One of Haidt's main points is that morality is not something produced in our frontal lobes, but is more closely tied into our affective responses in the older parts of the brain. The question you asked about the equivalence of dead chicken sex and other forms of masturbation makes sense, but are you saying that you truly have no intuitive reaction of aversion to the chicken, as opposed to the more sanitized practices? Is your question a post hoc rationalization that covers up your first thought?

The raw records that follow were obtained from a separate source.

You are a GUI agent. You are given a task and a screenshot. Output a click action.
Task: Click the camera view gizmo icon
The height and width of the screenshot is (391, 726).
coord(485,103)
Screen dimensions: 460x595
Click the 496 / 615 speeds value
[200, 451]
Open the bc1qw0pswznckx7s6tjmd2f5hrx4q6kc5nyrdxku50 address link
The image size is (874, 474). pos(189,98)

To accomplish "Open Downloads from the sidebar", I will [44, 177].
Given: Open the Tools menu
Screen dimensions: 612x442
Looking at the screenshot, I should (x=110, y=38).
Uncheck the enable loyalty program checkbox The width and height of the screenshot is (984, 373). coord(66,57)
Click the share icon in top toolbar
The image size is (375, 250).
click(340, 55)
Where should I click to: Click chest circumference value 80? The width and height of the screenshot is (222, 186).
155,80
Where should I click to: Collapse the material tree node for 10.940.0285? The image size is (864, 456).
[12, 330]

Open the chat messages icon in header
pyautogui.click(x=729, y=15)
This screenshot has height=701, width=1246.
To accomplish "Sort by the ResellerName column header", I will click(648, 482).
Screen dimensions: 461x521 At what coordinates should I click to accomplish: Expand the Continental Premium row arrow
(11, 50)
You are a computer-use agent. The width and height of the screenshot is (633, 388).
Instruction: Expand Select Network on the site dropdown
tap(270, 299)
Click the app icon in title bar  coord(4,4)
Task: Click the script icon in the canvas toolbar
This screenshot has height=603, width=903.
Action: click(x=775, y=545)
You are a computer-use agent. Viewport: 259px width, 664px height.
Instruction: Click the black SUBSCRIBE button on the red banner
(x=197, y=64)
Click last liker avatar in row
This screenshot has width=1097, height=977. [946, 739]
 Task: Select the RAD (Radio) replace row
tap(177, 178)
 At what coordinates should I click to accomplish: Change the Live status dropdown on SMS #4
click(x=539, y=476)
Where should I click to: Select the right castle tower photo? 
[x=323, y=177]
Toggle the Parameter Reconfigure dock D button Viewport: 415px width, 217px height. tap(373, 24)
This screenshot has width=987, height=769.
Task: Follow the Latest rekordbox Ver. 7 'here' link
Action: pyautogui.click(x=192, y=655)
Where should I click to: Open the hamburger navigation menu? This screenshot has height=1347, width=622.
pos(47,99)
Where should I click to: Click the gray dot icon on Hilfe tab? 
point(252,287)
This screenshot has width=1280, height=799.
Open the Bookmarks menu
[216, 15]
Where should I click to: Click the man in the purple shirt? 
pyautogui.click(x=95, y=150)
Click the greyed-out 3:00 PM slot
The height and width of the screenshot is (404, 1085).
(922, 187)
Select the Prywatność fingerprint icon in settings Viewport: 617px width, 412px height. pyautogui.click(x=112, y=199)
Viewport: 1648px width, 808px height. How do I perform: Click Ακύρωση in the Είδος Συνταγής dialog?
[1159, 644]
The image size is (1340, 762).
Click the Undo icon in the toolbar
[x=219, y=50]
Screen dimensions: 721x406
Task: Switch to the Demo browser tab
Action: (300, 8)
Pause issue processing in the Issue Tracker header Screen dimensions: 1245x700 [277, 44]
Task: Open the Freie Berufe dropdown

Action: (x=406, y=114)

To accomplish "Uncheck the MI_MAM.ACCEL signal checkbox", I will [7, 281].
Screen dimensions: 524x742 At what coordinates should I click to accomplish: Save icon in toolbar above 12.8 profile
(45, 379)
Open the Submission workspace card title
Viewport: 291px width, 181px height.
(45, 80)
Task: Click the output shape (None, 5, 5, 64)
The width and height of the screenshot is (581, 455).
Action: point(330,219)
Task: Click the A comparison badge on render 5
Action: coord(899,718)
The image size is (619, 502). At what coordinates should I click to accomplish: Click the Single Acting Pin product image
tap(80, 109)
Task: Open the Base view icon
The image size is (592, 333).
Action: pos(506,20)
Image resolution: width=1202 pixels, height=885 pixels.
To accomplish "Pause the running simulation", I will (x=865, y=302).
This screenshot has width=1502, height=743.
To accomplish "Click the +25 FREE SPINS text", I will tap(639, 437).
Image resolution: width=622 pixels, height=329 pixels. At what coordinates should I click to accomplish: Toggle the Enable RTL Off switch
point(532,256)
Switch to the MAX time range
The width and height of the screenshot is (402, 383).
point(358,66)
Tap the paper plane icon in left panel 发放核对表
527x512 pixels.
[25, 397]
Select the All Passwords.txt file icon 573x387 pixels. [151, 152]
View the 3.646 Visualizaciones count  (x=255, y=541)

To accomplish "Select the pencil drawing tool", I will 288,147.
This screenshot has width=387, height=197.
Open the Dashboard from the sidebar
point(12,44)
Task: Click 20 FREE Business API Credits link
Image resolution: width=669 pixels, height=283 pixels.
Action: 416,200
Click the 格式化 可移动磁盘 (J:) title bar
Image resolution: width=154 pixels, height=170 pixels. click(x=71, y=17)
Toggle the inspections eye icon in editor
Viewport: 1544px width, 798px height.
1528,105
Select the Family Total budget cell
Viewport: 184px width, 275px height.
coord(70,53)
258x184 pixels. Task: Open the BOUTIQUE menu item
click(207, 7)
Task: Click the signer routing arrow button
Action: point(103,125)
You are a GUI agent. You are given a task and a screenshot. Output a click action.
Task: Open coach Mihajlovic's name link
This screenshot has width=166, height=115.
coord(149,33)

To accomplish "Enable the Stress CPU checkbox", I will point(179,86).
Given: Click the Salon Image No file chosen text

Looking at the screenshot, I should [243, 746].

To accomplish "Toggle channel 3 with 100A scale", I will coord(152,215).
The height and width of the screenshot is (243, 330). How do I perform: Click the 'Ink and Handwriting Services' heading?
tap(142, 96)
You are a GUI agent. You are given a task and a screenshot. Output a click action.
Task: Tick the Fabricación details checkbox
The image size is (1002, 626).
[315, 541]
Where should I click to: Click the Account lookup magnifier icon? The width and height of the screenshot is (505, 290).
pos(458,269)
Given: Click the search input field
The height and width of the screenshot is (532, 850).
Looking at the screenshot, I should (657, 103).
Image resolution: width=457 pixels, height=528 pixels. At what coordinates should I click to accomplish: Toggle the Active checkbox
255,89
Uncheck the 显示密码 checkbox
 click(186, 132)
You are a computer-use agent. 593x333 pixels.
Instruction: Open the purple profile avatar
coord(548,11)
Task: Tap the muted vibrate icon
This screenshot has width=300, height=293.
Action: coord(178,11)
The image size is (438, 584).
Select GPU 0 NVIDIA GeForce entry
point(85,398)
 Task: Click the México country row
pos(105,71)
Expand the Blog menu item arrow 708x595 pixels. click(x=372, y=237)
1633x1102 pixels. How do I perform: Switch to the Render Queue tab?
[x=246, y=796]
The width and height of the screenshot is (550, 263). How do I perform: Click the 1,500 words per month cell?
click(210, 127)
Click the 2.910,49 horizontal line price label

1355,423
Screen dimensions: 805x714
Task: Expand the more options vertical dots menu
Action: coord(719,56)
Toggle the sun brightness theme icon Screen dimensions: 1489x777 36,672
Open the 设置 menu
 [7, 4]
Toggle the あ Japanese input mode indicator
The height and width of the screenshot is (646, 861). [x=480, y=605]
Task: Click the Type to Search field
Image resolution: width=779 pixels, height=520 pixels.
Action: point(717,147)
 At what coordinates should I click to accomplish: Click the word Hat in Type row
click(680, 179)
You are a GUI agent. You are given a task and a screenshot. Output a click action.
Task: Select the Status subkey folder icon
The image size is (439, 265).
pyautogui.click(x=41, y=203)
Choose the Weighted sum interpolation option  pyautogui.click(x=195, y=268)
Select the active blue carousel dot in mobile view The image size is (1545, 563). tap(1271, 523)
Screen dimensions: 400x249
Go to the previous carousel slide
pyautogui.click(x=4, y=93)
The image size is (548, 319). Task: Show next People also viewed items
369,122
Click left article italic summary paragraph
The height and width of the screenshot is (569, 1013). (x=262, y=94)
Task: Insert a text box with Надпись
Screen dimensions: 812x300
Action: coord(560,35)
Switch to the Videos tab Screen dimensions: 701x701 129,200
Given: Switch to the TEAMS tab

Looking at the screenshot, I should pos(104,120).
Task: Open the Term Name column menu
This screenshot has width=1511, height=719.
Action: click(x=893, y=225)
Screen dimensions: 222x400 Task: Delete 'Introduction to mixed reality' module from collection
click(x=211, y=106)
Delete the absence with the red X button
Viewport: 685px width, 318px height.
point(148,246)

Haidt has a truly horrifying example of what two men did in private consensually. It's on page 146. While we might say anything done in private consensually is okay, I think this example shows there are limits for everybody.
I have spent quite of bit of time puzzling over this very interesting problem. For me the chicken story tips over the line because he eats the chicken after masturbating with it. I had been thinking along the lines as lindad, that once dead the chicken becomes an object and there are a lot of people out there using objects for the purpose of sexual gratification. Eating the chicken afterward is the point that it hits the contamination or impurity button and all I can think is there is something is wrong with this man (not that the choice of chicken doesn't suggest the same thing - just gets louder for me once he eats the chicken). I do think there are things that people do in private and consensually that are wrong and I would not want them to be culturally acceptable. Here is an example. I just visited a friend in NYC this past weekend. She has a set of 20 yr old twins in college in the city. We were talking about all the cultural dangers girls face and she told me that Columbia University (one of the girls is junior there) has an S&M club. How can this be? Here is a news story to verify:

S&M, nude parties rule at Columbia University

Douglas Feiden
New York Daily News
Dec. 3, 2006 12:00 AM

NEW YORK - Famed as a hotbed of debate over academic freedom, New York's most elite school is also a playpen for sexual high jinks.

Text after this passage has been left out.